# GIVEN PROBLEM
Return every line of the items below word for word, leaving out the pictures.

# Data records
--------------------

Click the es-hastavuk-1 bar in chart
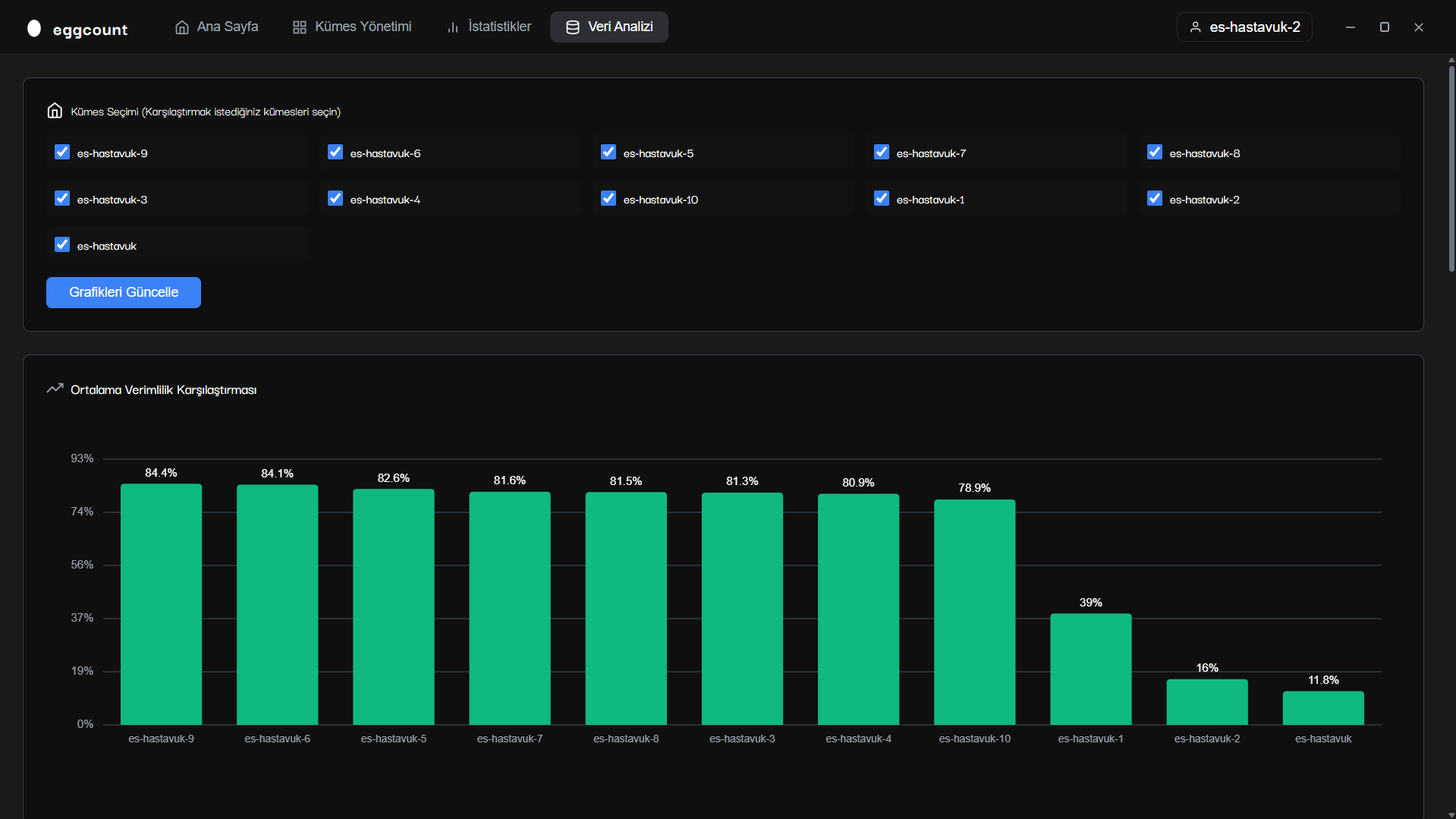Image resolution: width=1456 pixels, height=819 pixels. (1090, 669)
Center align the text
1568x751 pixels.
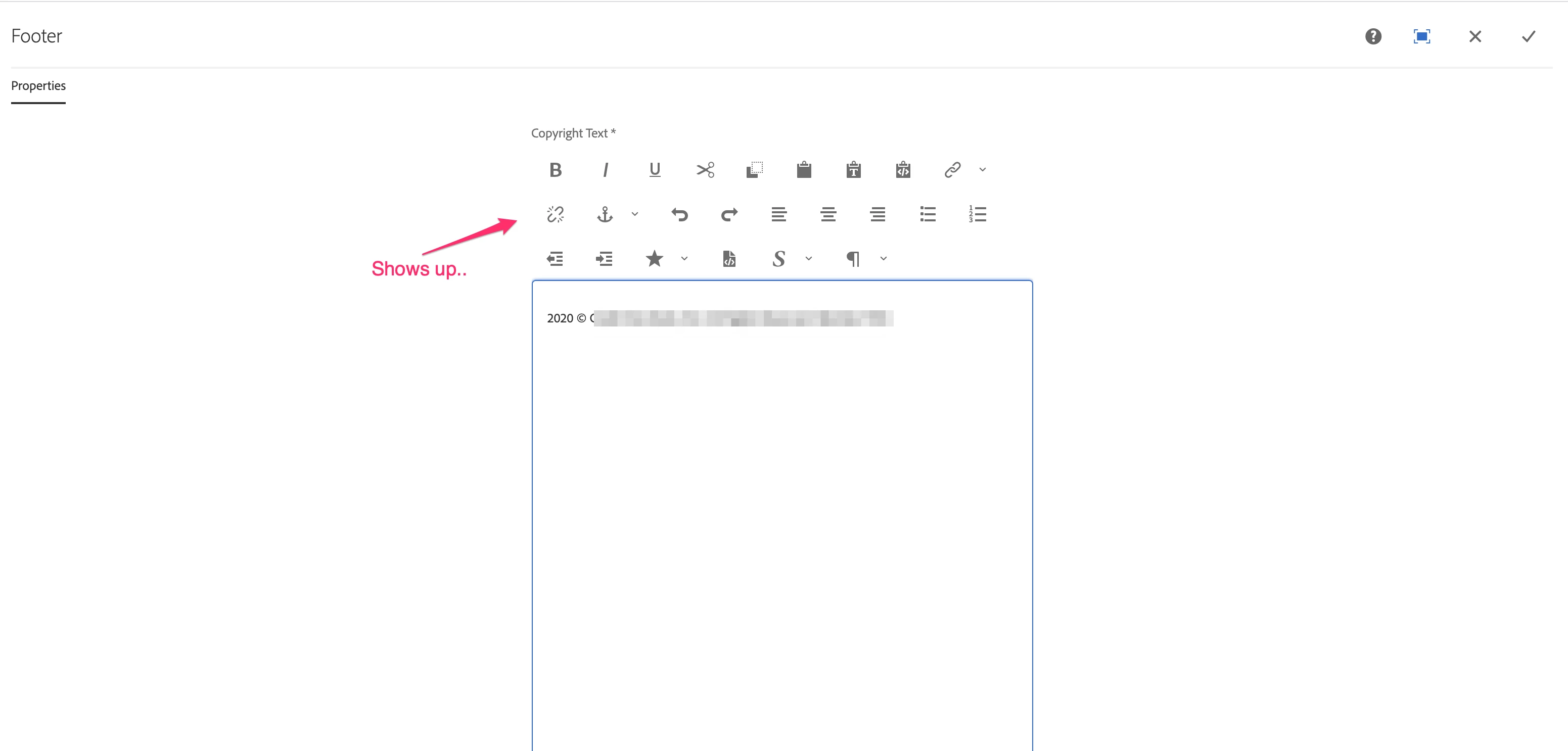[828, 214]
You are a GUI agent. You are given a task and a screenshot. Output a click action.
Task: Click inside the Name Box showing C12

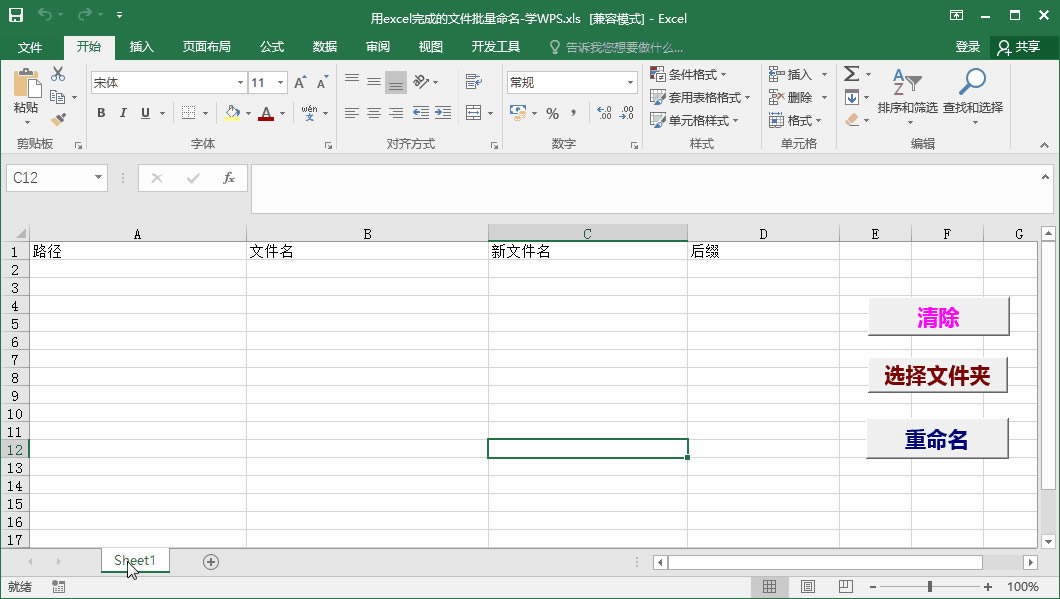[48, 177]
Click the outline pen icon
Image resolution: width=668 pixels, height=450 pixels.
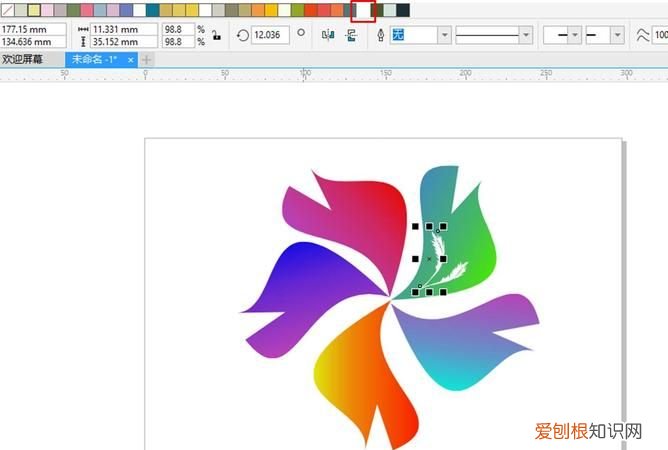379,35
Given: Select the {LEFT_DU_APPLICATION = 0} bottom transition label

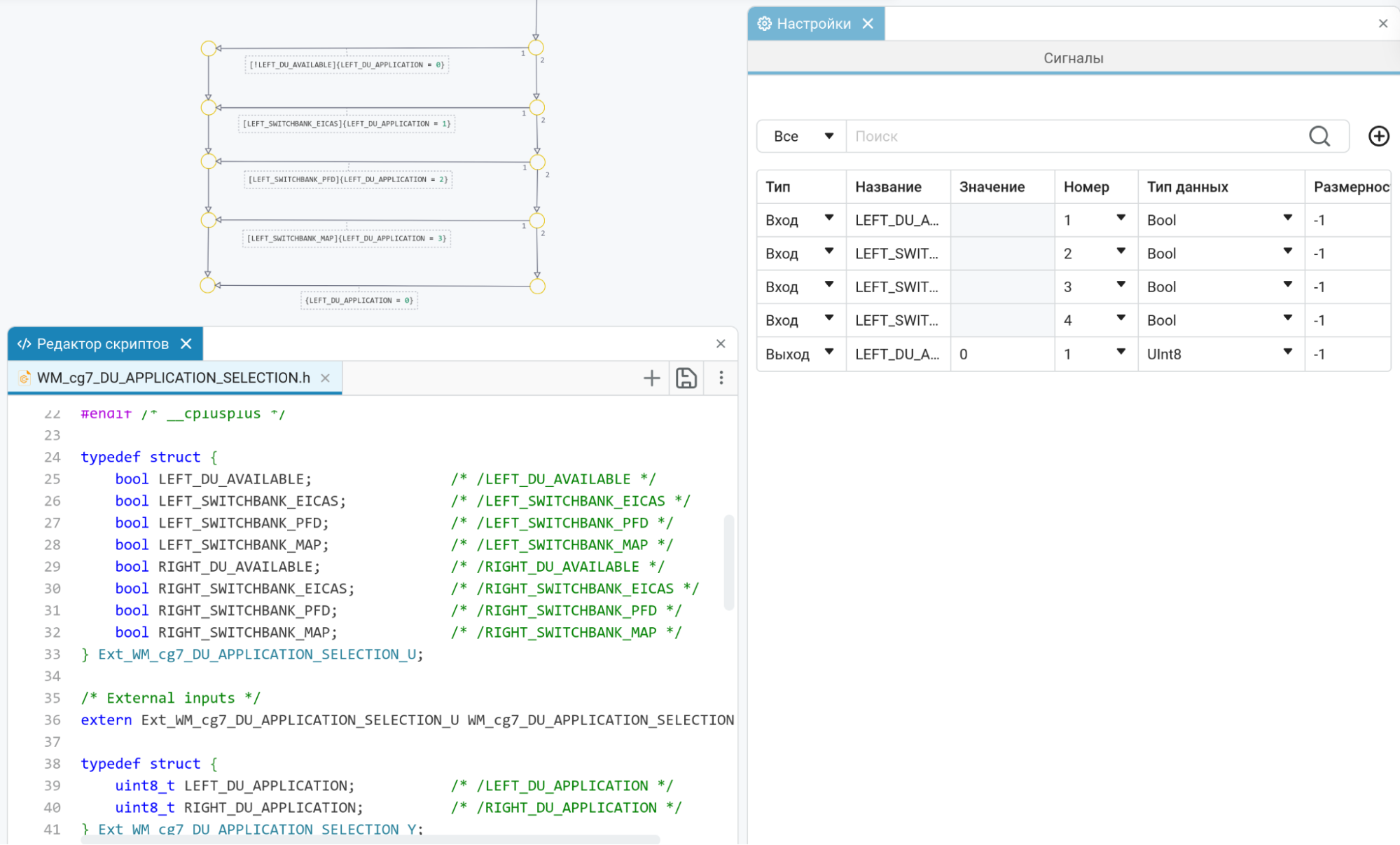Looking at the screenshot, I should [x=359, y=301].
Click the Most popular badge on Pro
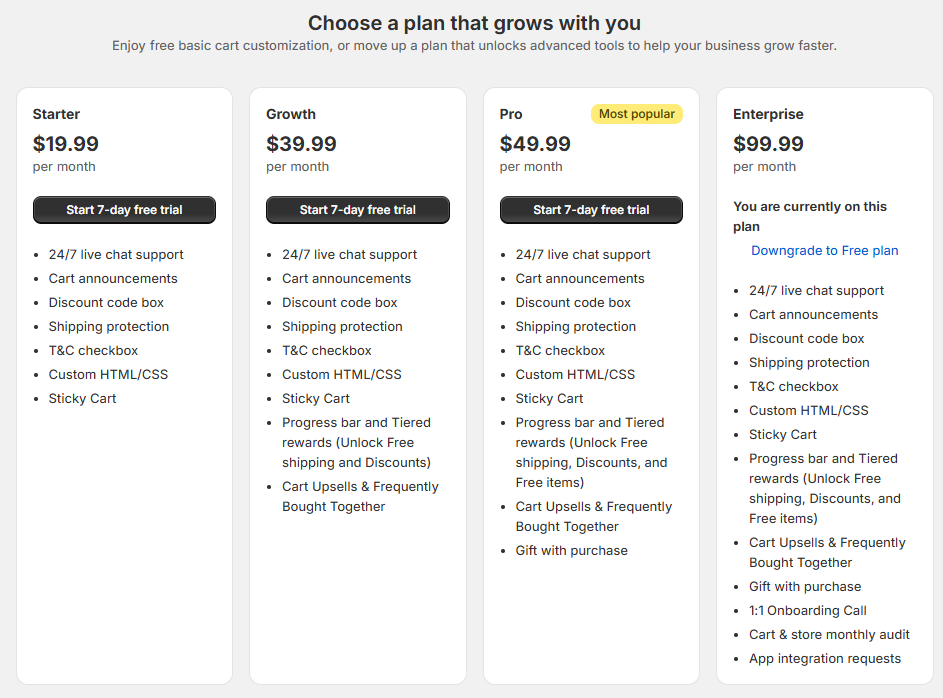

--------------------

# WRITTEN ANSWER
Click the es-hastavuk-1 bar in chart
Image resolution: width=1456 pixels, height=819 pixels. (1090, 669)
Center align the text
1568x751 pixels.
[828, 214]
You are a GUI agent. You are given a task and a screenshot. Output a click action.
Task: Click inside the Name Box showing C12

[48, 177]
Click the outline pen icon
Image resolution: width=668 pixels, height=450 pixels.
379,35
Given: Select the {LEFT_DU_APPLICATION = 0} bottom transition label

Looking at the screenshot, I should [x=359, y=301].
Click the Most popular badge on Pro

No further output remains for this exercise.